Stated task:
Update the items below by replacing every "Identify" with "Find" and changing nothing else. Leave the pictures out of your answer.
**** Data excerpts ****
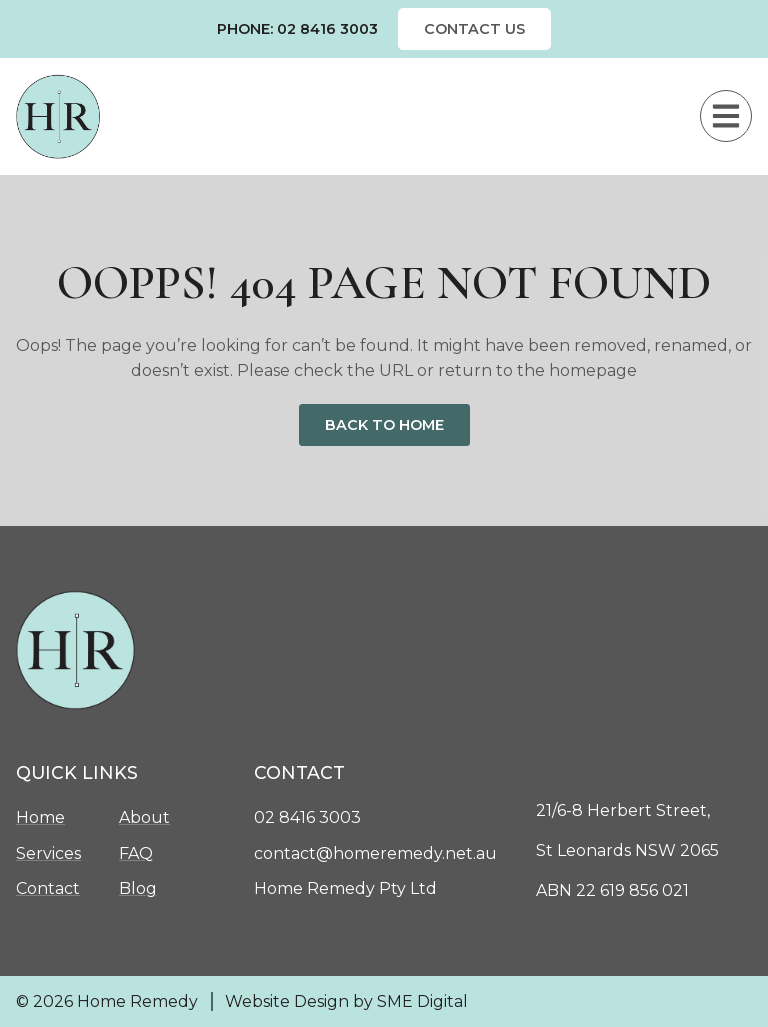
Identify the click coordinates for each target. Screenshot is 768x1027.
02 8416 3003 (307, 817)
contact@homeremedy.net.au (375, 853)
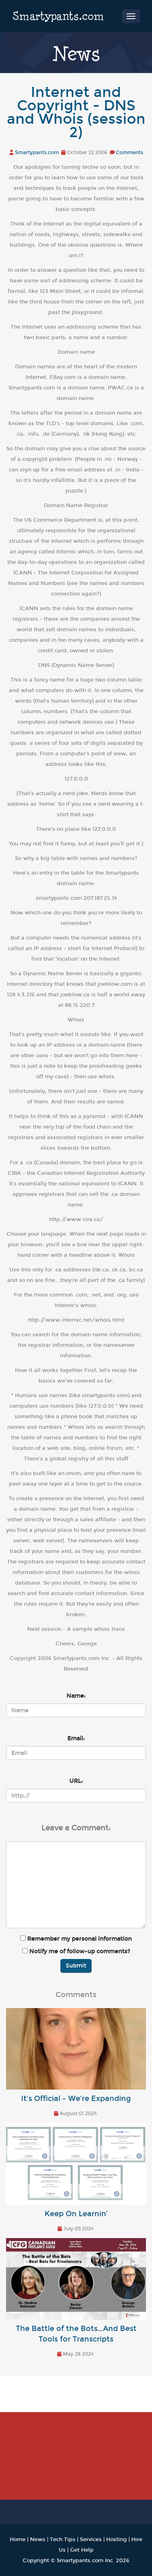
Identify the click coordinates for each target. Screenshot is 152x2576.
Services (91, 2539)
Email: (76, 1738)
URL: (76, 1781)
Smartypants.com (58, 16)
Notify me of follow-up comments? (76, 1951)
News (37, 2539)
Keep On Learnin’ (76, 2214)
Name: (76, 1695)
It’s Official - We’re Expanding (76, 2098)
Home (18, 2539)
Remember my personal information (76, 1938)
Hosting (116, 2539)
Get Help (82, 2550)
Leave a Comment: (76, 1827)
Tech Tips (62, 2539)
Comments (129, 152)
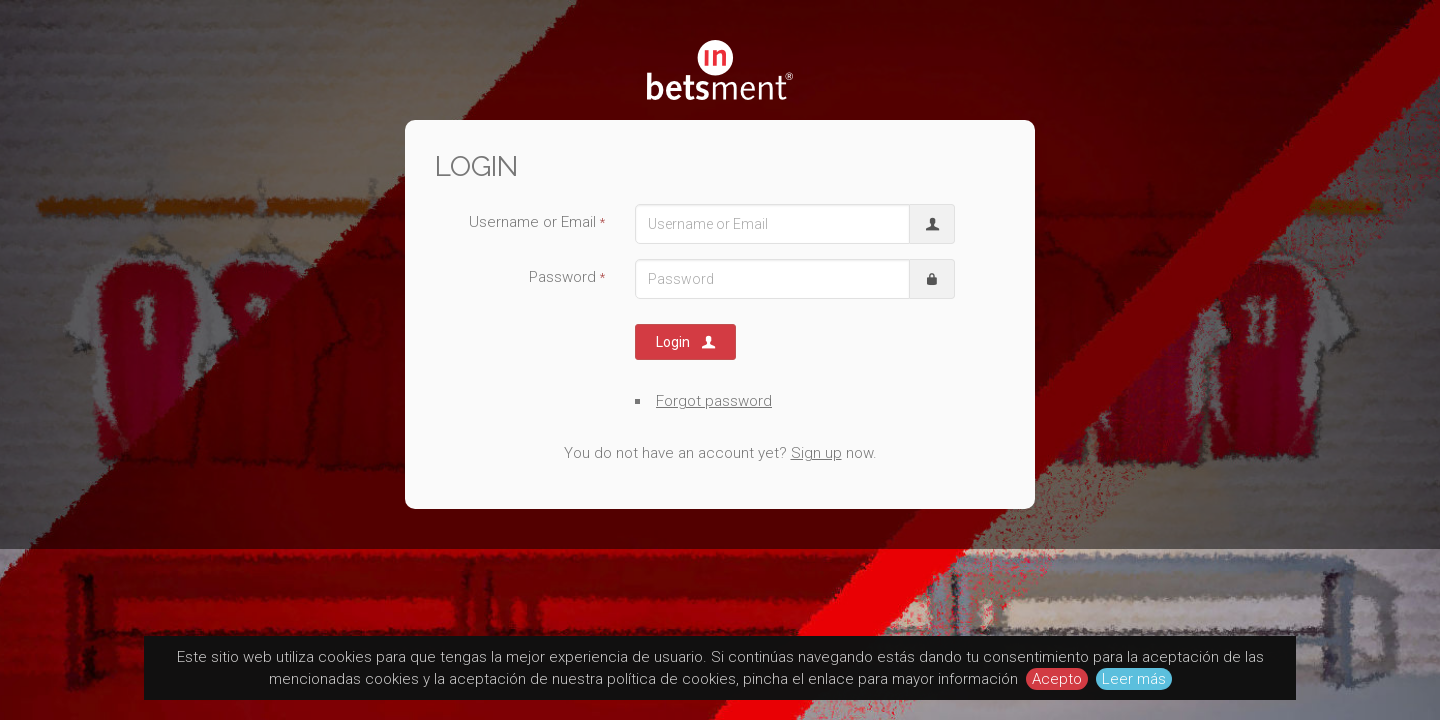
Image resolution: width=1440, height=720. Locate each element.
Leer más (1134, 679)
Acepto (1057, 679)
****
Solution to the exercise:
Find the click coordinates for each target. Screenshot is 768x1027.
02 8416 3003 (307, 817)
contact@homeremedy.net.au (375, 853)
Find the click coordinates for each target. Screenshot is 152x2576.
Services (91, 2539)
Email: (76, 1738)
URL: (76, 1781)
Smartypants.com (58, 16)
Notify me of follow-up comments? (76, 1951)
News (37, 2539)
Keep On Learnin’ (76, 2214)
Name: (76, 1695)
It’s Official - We’re Expanding (76, 2098)
Home (18, 2539)
Remember my personal information (76, 1938)
Hosting (116, 2539)
Get Help (82, 2550)
Leave a Comment: (76, 1827)
Tech Tips (62, 2539)
Comments (129, 152)
Image resolution: width=1440, height=720. Locate each element.
Leer más (1134, 679)
Acepto (1057, 679)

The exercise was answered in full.